We then had Sophia share her adventures in Switzerland in a multi-day hut hike. The huts are luxurious with meals served, much unlike the barebone wild camps here in Australia. Apparently difficulty levels on Swiss walks are decided by the army, which is much unlike the expectations of a normal person. Harry then shared his experience in an outdoor camp in America, where the group had to survive all on their own with limited supplies. In the experience field when he signed up, he mentioned how he was eating grass on a trip, and I've always been intrigued to hear more about life on Trump land. On his trip, there was an average American who didn't respect group rationing of food and kept eating into the rations of the days ahead, hiding food away from others leaving them starving, and Harry feeling so exhausted that he had to eat grass. The night concluded with (another) Sofia's slides on her summit on Tateyama in Japan. It was summer yet the alps are, like all the alpine areas, unpredictable in weather. It's the few places where praying to Buddha is more effective than reading weather forecasts, and as one person wrote in a logbook on the Overland track: "In his heart, a man plans his course, but the lord determines his steps."

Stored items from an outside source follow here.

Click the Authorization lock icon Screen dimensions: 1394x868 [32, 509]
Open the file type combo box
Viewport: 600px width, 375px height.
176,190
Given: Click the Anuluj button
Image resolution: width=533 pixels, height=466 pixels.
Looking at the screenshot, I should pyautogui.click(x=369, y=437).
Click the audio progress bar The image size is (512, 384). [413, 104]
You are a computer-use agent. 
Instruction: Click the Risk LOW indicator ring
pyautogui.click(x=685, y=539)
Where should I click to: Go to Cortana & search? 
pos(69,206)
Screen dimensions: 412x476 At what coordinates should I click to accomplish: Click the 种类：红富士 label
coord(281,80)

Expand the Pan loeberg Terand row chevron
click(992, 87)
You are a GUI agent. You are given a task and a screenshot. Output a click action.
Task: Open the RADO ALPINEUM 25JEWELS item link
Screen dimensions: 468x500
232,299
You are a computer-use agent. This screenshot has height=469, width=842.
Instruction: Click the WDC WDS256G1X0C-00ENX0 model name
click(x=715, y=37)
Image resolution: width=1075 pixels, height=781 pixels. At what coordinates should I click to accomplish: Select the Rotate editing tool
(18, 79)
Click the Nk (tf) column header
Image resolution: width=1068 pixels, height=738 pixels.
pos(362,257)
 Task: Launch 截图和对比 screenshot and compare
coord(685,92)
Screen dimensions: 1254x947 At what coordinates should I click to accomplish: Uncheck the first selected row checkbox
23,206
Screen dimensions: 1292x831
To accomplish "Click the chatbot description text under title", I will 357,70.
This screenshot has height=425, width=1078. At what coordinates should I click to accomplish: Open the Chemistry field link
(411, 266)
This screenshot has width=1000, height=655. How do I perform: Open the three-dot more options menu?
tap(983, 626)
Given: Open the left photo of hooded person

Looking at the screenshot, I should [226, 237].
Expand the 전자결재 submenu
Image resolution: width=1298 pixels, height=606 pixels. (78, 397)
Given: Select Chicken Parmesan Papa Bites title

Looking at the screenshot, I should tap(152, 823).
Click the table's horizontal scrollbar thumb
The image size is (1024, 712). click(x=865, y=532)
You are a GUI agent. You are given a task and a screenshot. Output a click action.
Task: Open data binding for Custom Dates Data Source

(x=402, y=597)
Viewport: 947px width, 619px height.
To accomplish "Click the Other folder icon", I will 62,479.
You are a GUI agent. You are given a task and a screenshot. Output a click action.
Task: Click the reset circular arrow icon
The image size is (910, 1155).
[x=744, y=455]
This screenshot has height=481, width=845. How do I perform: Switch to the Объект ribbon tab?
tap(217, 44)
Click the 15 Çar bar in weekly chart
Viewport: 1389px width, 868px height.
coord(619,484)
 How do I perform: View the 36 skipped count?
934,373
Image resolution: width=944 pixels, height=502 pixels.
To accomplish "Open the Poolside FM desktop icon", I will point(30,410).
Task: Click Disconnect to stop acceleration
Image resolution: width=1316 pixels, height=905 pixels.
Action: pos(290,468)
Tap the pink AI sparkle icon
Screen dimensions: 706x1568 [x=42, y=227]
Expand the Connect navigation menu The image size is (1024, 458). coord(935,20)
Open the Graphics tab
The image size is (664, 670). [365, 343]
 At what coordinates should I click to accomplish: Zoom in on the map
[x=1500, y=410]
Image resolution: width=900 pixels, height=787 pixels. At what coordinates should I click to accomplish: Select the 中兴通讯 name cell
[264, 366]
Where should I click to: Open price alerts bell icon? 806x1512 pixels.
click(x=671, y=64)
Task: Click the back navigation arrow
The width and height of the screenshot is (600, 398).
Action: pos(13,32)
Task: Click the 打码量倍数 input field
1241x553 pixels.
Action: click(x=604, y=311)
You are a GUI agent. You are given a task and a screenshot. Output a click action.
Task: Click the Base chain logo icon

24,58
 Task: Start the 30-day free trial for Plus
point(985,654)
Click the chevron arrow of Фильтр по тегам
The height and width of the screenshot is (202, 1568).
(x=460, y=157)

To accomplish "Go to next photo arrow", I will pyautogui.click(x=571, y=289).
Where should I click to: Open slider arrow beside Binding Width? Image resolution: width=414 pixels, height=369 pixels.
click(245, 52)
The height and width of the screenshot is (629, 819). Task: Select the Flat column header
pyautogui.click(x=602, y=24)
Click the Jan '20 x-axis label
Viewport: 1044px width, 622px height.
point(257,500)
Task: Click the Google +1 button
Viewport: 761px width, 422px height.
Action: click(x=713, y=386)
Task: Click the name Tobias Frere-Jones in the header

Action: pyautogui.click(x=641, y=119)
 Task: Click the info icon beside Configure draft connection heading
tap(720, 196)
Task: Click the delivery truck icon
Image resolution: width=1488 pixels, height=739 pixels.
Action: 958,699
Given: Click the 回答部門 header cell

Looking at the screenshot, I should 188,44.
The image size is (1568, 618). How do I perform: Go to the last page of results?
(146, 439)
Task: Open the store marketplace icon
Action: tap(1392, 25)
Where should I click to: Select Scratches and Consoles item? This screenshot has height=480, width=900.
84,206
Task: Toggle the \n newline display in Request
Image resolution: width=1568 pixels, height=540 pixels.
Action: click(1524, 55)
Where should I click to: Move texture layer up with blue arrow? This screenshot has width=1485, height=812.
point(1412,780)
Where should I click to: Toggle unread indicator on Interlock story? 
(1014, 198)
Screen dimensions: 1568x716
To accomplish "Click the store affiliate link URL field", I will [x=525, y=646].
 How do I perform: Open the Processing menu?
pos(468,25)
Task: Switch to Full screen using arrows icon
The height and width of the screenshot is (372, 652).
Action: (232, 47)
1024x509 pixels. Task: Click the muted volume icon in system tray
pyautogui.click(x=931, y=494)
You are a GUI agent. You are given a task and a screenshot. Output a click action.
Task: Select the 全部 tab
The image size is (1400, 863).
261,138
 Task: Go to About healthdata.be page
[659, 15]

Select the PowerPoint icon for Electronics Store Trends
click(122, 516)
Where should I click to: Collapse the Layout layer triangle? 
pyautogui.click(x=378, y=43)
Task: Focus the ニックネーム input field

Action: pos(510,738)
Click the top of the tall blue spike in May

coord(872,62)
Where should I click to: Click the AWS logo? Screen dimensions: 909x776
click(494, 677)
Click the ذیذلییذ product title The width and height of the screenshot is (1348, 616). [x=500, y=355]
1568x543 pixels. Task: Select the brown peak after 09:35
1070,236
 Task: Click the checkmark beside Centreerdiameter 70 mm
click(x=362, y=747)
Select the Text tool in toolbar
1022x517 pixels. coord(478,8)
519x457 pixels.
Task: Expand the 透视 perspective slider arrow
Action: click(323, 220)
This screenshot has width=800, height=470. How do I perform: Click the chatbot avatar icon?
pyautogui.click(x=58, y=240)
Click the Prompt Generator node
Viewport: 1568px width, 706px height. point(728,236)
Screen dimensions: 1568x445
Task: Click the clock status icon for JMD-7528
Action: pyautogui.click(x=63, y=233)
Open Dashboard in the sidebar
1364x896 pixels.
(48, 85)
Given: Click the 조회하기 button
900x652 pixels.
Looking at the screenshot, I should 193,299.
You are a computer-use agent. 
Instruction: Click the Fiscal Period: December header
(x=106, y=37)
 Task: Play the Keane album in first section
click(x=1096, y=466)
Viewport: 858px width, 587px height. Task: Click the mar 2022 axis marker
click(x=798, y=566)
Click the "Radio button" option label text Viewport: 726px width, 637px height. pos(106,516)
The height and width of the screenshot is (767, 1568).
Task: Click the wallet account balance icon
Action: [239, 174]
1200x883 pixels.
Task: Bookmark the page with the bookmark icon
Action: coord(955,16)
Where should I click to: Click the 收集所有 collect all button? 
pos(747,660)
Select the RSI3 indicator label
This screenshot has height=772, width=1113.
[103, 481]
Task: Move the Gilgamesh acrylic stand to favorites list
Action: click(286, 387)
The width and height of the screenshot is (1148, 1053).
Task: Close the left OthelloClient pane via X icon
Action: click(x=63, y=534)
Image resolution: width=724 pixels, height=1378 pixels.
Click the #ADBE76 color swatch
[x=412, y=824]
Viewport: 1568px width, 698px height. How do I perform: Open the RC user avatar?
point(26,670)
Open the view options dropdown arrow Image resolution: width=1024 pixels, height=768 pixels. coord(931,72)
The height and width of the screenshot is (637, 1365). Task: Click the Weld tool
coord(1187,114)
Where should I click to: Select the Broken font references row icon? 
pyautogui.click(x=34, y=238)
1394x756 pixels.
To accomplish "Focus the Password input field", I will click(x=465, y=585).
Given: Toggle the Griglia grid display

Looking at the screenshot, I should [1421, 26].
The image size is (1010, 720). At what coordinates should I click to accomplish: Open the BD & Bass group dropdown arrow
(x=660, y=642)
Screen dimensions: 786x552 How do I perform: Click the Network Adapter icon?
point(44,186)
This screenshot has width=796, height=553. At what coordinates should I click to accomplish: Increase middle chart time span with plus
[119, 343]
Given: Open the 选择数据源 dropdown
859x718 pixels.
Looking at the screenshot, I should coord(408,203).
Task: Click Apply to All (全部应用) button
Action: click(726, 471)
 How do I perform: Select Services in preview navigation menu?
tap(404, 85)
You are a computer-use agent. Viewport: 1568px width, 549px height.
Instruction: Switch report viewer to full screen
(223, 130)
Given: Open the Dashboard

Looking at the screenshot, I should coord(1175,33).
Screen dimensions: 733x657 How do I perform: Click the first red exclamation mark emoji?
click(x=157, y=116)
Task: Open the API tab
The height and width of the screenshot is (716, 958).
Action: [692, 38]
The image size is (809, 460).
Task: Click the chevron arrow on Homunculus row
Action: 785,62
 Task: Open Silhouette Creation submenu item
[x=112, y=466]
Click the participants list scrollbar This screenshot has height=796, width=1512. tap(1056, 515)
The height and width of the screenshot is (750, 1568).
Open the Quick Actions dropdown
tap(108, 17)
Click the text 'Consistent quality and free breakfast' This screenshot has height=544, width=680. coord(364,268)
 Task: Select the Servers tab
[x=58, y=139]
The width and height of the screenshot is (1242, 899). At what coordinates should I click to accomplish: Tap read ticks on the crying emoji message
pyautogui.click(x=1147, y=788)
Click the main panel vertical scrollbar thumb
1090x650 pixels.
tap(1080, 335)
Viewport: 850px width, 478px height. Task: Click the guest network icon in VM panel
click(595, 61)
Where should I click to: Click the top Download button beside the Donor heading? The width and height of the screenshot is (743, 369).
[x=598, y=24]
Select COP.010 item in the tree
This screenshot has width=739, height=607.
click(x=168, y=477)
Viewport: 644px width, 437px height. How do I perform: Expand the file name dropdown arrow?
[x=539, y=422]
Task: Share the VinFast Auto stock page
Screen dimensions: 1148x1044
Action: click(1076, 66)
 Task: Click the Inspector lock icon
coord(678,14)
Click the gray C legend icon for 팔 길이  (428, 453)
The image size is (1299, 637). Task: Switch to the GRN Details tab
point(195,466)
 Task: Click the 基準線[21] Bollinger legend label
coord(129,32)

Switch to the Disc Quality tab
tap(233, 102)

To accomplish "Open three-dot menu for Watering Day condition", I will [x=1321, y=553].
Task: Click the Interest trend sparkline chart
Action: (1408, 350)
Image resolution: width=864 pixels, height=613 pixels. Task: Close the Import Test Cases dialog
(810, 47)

Our night concluded with some silly campground games and stories. The slide night was a great success and it's definitely worthwhile to be a recurring event. The only downsides are that there's still mobile reception on Mt Solitary, and in future, more remote locations will be ideal. Camping in a campground with internet means random tents will go BAHAHAHAHA in the middle of the night, as they catch up on Instagram reels, and friends waiting for them to disseminate reels.
One thing that's great with slide night is that it's the core of original research. People going to places and discovering elements nowhere found on the internet. This is probably why all the new books are boring and a waste of planetary resources- we're obsessed with citations and quoting big words, and the metric of how we define a good book becomes how well they quote big concepts, and that's how we end up with everything feeling like a Wikipedia copypasta. Original research is what keeps humans who we are, keeping it uniquely ours, and something AI will never be able to accomplish. Most new books have insufficient original research, and one great feature of my Kindle reader is the ability to populate it with exclusively pirated books. These readers last weeks without charging and are great for camping trips- even track notes can be loaded onto them.
Every morning, when I wake up, the sun rises. Some people went for sunrise but turned back just before the steep descent into Chinaman's Gap campground. We went back the same way, stopping at Ruined Castle campground for water refill. Shortly after we went up Golden Stairs back to Katoomba, had a late lunch and started their train journey home.